▶ Dataset entries
- Opening Delimiter -

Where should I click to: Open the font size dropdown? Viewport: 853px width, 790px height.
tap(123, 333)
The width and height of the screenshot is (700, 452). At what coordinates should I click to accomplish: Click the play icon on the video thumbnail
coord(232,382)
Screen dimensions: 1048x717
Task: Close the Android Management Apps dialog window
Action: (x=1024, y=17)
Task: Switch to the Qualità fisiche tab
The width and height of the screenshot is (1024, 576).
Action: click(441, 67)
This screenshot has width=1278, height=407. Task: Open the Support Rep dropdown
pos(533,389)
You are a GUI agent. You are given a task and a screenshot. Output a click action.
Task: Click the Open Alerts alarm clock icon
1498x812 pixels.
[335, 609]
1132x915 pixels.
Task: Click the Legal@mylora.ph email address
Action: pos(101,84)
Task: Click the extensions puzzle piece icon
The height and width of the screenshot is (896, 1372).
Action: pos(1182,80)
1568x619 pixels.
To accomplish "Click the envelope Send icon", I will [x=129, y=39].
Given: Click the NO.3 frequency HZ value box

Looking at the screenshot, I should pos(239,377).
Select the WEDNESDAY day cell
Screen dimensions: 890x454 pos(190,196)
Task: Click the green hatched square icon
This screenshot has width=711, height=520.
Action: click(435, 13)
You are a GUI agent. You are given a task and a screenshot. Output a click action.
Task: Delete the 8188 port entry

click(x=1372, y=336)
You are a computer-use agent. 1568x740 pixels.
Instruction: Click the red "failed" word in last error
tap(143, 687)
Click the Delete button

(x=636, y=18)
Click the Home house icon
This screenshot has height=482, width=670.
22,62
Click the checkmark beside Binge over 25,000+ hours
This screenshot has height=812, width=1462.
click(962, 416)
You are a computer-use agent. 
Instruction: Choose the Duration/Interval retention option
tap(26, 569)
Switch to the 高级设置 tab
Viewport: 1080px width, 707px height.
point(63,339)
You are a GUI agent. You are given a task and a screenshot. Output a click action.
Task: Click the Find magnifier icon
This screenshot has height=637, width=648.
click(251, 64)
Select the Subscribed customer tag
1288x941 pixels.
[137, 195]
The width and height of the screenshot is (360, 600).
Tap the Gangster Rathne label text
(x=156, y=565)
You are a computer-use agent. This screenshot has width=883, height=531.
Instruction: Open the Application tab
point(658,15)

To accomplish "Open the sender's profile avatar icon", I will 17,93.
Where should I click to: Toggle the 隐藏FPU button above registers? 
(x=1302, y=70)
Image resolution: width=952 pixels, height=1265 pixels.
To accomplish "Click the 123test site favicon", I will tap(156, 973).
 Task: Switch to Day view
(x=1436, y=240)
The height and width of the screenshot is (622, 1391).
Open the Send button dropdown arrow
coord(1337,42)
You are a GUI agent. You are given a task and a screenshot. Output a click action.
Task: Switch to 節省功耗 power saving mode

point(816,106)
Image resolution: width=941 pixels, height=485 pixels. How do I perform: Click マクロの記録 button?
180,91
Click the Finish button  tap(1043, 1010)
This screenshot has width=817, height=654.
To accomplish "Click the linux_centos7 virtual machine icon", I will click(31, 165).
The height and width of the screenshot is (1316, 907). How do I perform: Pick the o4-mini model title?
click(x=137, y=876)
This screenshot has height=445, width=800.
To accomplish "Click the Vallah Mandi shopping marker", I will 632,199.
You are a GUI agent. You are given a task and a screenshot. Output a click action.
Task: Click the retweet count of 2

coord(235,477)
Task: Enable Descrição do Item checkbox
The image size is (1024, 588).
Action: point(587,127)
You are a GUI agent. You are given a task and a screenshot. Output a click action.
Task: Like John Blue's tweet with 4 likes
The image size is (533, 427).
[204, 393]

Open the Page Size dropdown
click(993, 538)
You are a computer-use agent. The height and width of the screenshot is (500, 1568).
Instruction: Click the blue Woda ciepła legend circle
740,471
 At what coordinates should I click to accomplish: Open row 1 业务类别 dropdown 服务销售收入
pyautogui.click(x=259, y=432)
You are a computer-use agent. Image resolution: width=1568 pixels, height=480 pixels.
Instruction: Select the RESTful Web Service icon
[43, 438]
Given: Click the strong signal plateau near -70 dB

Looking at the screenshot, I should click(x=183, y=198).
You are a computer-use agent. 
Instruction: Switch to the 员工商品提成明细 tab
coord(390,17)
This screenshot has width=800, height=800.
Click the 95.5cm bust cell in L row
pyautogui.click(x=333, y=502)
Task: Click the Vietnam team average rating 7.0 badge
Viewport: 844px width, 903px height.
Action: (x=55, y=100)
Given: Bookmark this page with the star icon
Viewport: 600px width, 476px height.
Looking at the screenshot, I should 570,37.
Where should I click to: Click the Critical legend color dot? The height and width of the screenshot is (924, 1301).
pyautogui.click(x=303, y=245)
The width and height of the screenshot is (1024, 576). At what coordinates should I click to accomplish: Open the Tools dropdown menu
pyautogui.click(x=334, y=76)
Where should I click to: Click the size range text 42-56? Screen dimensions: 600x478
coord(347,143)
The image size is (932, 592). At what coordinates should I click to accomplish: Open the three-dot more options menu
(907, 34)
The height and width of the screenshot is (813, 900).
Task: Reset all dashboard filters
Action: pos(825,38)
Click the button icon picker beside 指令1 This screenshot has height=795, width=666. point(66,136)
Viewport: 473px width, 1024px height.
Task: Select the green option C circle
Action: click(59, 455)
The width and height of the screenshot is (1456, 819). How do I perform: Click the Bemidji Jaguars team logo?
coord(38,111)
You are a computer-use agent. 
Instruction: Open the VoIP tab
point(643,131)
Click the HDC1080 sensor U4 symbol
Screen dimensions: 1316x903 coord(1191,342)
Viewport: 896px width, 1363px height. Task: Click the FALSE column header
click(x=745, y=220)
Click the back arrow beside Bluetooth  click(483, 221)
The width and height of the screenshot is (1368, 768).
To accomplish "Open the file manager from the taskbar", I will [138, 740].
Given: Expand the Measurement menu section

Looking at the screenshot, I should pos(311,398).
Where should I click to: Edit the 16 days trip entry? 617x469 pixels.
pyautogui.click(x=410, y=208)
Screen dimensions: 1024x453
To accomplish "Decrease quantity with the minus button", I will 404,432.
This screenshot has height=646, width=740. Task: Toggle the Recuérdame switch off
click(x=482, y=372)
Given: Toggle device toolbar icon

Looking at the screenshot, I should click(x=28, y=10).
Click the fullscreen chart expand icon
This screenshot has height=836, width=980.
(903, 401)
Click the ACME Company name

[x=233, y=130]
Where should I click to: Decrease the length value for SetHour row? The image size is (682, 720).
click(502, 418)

- Closing Delimiter -

▶ Action item
Restate each record exactly as written.

▶ Answer space
Where should I click to: Open the font size dropdown? Viewport: 853px width, 790px height.
tap(123, 333)
The width and height of the screenshot is (700, 452). At what coordinates should I click to accomplish: Click the play icon on the video thumbnail
coord(232,382)
Screen dimensions: 1048x717
Task: Close the Android Management Apps dialog window
Action: (x=1024, y=17)
Task: Switch to the Qualità fisiche tab
The width and height of the screenshot is (1024, 576).
Action: click(441, 67)
This screenshot has width=1278, height=407. Task: Open the Support Rep dropdown
pos(533,389)
You are a GUI agent. You are given a task and a screenshot. Output a click action.
Task: Click the Open Alerts alarm clock icon
1498x812 pixels.
[335, 609]
1132x915 pixels.
Task: Click the Legal@mylora.ph email address
Action: pos(101,84)
Task: Click the extensions puzzle piece icon
The height and width of the screenshot is (896, 1372).
Action: pos(1182,80)
1568x619 pixels.
To accomplish "Click the envelope Send icon", I will [x=129, y=39].
Given: Click the NO.3 frequency HZ value box

Looking at the screenshot, I should pos(239,377).
Select the WEDNESDAY day cell
Screen dimensions: 890x454 pos(190,196)
Task: Click the green hatched square icon
This screenshot has width=711, height=520.
Action: click(435, 13)
You are a GUI agent. You are given a task and a screenshot. Output a click action.
Task: Delete the 8188 port entry

click(x=1372, y=336)
You are a computer-use agent. 1568x740 pixels.
Instruction: Click the red "failed" word in last error
tap(143, 687)
Click the Delete button

(x=636, y=18)
Click the Home house icon
This screenshot has height=482, width=670.
22,62
Click the checkmark beside Binge over 25,000+ hours
This screenshot has height=812, width=1462.
click(962, 416)
You are a computer-use agent. 
Instruction: Choose the Duration/Interval retention option
tap(26, 569)
Switch to the 高级设置 tab
Viewport: 1080px width, 707px height.
point(63,339)
You are a GUI agent. You are given a task and a screenshot. Output a click action.
Task: Click the Find magnifier icon
This screenshot has height=637, width=648.
click(251, 64)
Select the Subscribed customer tag
1288x941 pixels.
[137, 195]
The width and height of the screenshot is (360, 600).
Tap the Gangster Rathne label text
(x=156, y=565)
You are a computer-use agent. This screenshot has width=883, height=531.
Instruction: Open the Application tab
point(658,15)

To accomplish "Open the sender's profile avatar icon", I will 17,93.
Where should I click to: Toggle the 隐藏FPU button above registers? 
(x=1302, y=70)
Image resolution: width=952 pixels, height=1265 pixels.
To accomplish "Click the 123test site favicon", I will tap(156, 973).
 Task: Switch to Day view
(x=1436, y=240)
The height and width of the screenshot is (622, 1391).
Open the Send button dropdown arrow
coord(1337,42)
You are a GUI agent. You are given a task and a screenshot. Output a click action.
Task: Switch to 節省功耗 power saving mode

point(816,106)
Image resolution: width=941 pixels, height=485 pixels. How do I perform: Click マクロの記録 button?
180,91
Click the Finish button  tap(1043, 1010)
This screenshot has width=817, height=654.
To accomplish "Click the linux_centos7 virtual machine icon", I will click(31, 165).
The height and width of the screenshot is (1316, 907). How do I perform: Pick the o4-mini model title?
click(x=137, y=876)
This screenshot has height=445, width=800.
To accomplish "Click the Vallah Mandi shopping marker", I will 632,199.
You are a GUI agent. You are given a task and a screenshot. Output a click action.
Task: Click the retweet count of 2

coord(235,477)
Task: Enable Descrição do Item checkbox
The image size is (1024, 588).
Action: point(587,127)
You are a GUI agent. You are given a task and a screenshot. Output a click action.
Task: Like John Blue's tweet with 4 likes
The image size is (533, 427).
[204, 393]

Open the Page Size dropdown
click(993, 538)
You are a computer-use agent. The height and width of the screenshot is (500, 1568).
Instruction: Click the blue Woda ciepła legend circle
740,471
 At what coordinates should I click to accomplish: Open row 1 业务类别 dropdown 服务销售收入
pyautogui.click(x=259, y=432)
You are a computer-use agent. Image resolution: width=1568 pixels, height=480 pixels.
Instruction: Select the RESTful Web Service icon
[43, 438]
Given: Click the strong signal plateau near -70 dB

Looking at the screenshot, I should click(x=183, y=198).
You are a computer-use agent. 
Instruction: Switch to the 员工商品提成明细 tab
coord(390,17)
This screenshot has width=800, height=800.
Click the 95.5cm bust cell in L row
pyautogui.click(x=333, y=502)
Task: Click the Vietnam team average rating 7.0 badge
Viewport: 844px width, 903px height.
Action: (x=55, y=100)
Given: Bookmark this page with the star icon
Viewport: 600px width, 476px height.
Looking at the screenshot, I should 570,37.
Where should I click to: Click the Critical legend color dot? The height and width of the screenshot is (924, 1301).
pyautogui.click(x=303, y=245)
The width and height of the screenshot is (1024, 576). At what coordinates should I click to accomplish: Open the Tools dropdown menu
pyautogui.click(x=334, y=76)
Where should I click to: Click the size range text 42-56? Screen dimensions: 600x478
coord(347,143)
The image size is (932, 592). At what coordinates should I click to accomplish: Open the three-dot more options menu
(907, 34)
The height and width of the screenshot is (813, 900).
Task: Reset all dashboard filters
Action: pos(825,38)
Click the button icon picker beside 指令1 This screenshot has height=795, width=666. point(66,136)
Viewport: 473px width, 1024px height.
Task: Select the green option C circle
Action: click(59, 455)
The width and height of the screenshot is (1456, 819). How do I perform: Click the Bemidji Jaguars team logo?
coord(38,111)
You are a computer-use agent. 
Instruction: Open the VoIP tab
point(643,131)
Click the HDC1080 sensor U4 symbol
Screen dimensions: 1316x903 coord(1191,342)
Viewport: 896px width, 1363px height. Task: Click the FALSE column header
click(x=745, y=220)
Click the back arrow beside Bluetooth  click(483, 221)
The width and height of the screenshot is (1368, 768).
To accomplish "Open the file manager from the taskbar", I will [138, 740].
Given: Expand the Measurement menu section

Looking at the screenshot, I should pos(311,398).
Where should I click to: Edit the 16 days trip entry? 617x469 pixels.
pyautogui.click(x=410, y=208)
Screen dimensions: 1024x453
To accomplish "Decrease quantity with the minus button", I will 404,432.
This screenshot has height=646, width=740. Task: Toggle the Recuérdame switch off
click(x=482, y=372)
Given: Toggle device toolbar icon

Looking at the screenshot, I should click(x=28, y=10).
Click the fullscreen chart expand icon
This screenshot has height=836, width=980.
(903, 401)
Click the ACME Company name

[x=233, y=130]
Where should I click to: Decrease the length value for SetHour row? The image size is (682, 720).
click(502, 418)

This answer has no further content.